Miccoli: «Palermo? Quella città è stata tutto per me. Ero troppo buono e aiutavo tutti»
Fabrizio Miccoli, ex campione amato dai tifosi del Palermo e protagonista di una carriera brillante ma segnata da errori e vicende giudiziarie, si racconta in una toccante intervista rilasciata a Monica Scozzafava per il Corriere della Sera, in edicola oggi.
Dopo aver scontato la sua pena, l’ex attaccante parla della sua voglia di riprendere in mano la vita, del percorso di pentimento e del significativo incontro con Maria Falcone, sorella del magistrato ucciso dalla mafia. Con sincerità e introspezione, Miccoli ripercorre il suo passato, gli errori commessi e la strada verso il riscatto, trovando nella famiglia, nella scuola calcio e nelle sue nuove attività imprenditoriali una ragione per guardare avanti.
Un’intervista che svela il lato umano di un uomo che, oltre il talento calcistico, si misura con la consapevolezza degli sbagli e il desiderio di ricostruire, passo dopo passo, un futuro diverso. Un racconto di rinascita, oggi sulle pagine del Corriere della Sera.
Ieri e oggi, come sono cambiati i ragazzi che sognano il pallone? «Sono diversi, hanno meno fame, meno voglia di emergere. Loro hanno tutto, spesso giocano a calcio per divertimento e non perché hanno realmente un obiettivo da perseguire. Poi, certo, quando c’è il talento lo si coltiva e chi ce l’ha comincia a crederci e si impegna al cento per cento».
Lei sì che ne aveva di talento… «Così pare! Ero il Maradona del Palermo, giusto? Quella città è stata tutto per me: casa, famiglia, amici. Vita. Mi hanno adorato e io li ho amati: tifosi, compagni di squadra, allenatori, presidenti. Sono stati veramente una famiglia».

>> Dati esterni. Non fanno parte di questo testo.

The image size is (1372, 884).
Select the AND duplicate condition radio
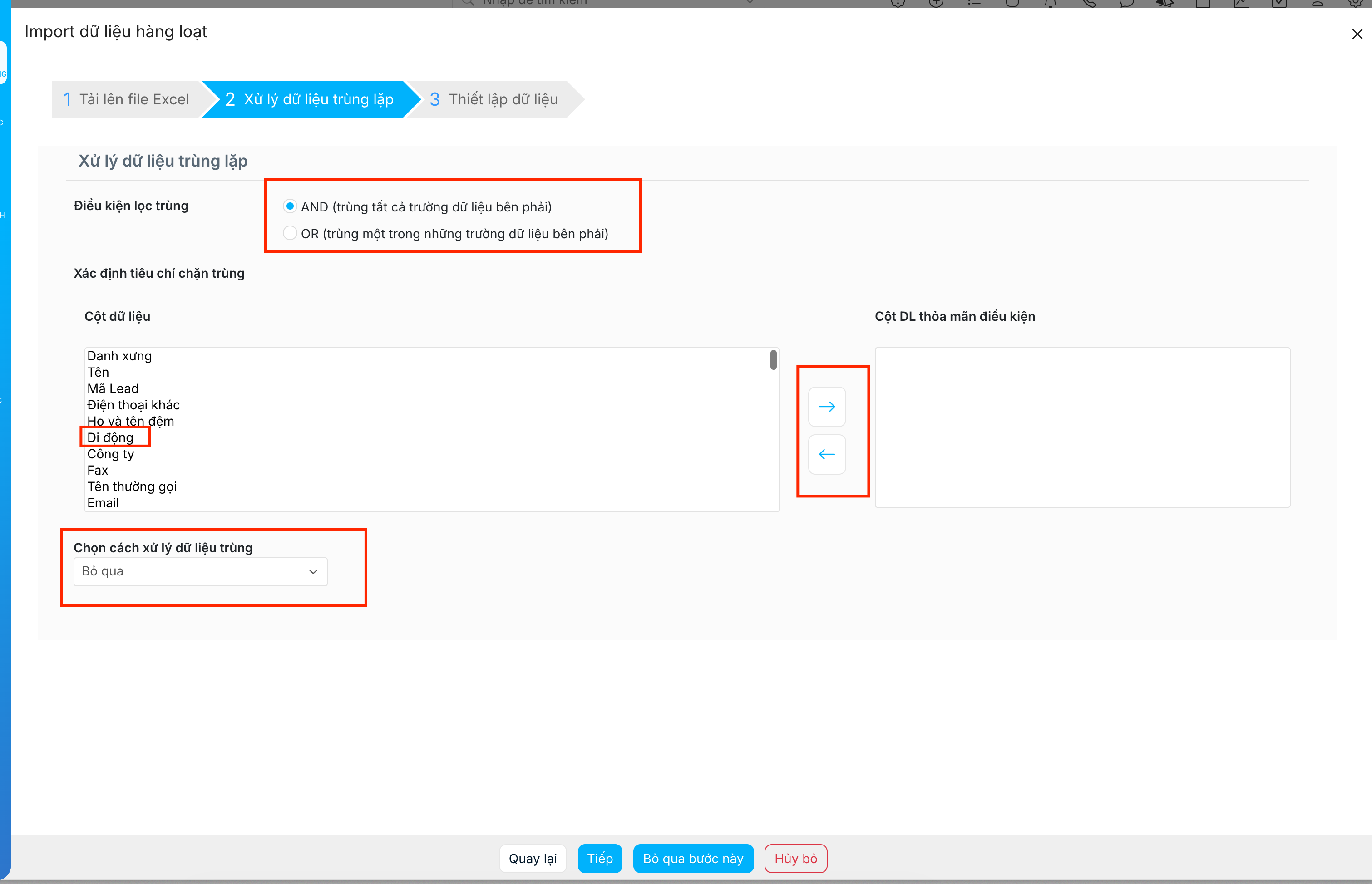coord(290,206)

Città dove le è successo anche il peggio… «Con la mia vicenda non c’entra niente il calcio e non c’entra niente Palermo. Ho fatto io un errore enorme».
Quale? «Dire sempre di sì a tutti. Sono stato molto ingenuo, troppo disponibile, ma questo è il mio carattere che sto cercando di modificare. Ho sbagliato, ho pagato, ho chiesto scusa e ho messo un punto definitivo incontrando Maria Falcone con la quale faremo anche iniziative di solidarietà insieme per Palermo. Se mi faccio un esame di coscienza mi dico che ero e resto una brava persona. La porta di casa mia era sempre aperta».

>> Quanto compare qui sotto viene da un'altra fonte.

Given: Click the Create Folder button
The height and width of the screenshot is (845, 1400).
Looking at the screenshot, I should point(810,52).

A chi? «A tutti quelli che bussavano perché avevano bisogno di aiuto. Pagavo le bollette a chi non aveva soldi, facevo la spesa a chi non riusciva a mettere il piatto a tavola. Dio solo sa quante aste di beneficenza ho organizzato per i bisognosi, per comprare attrezzature da donare all’ospedale pediatrico. Cose che mi hanno riempito la vita, anche oggi faccio aste».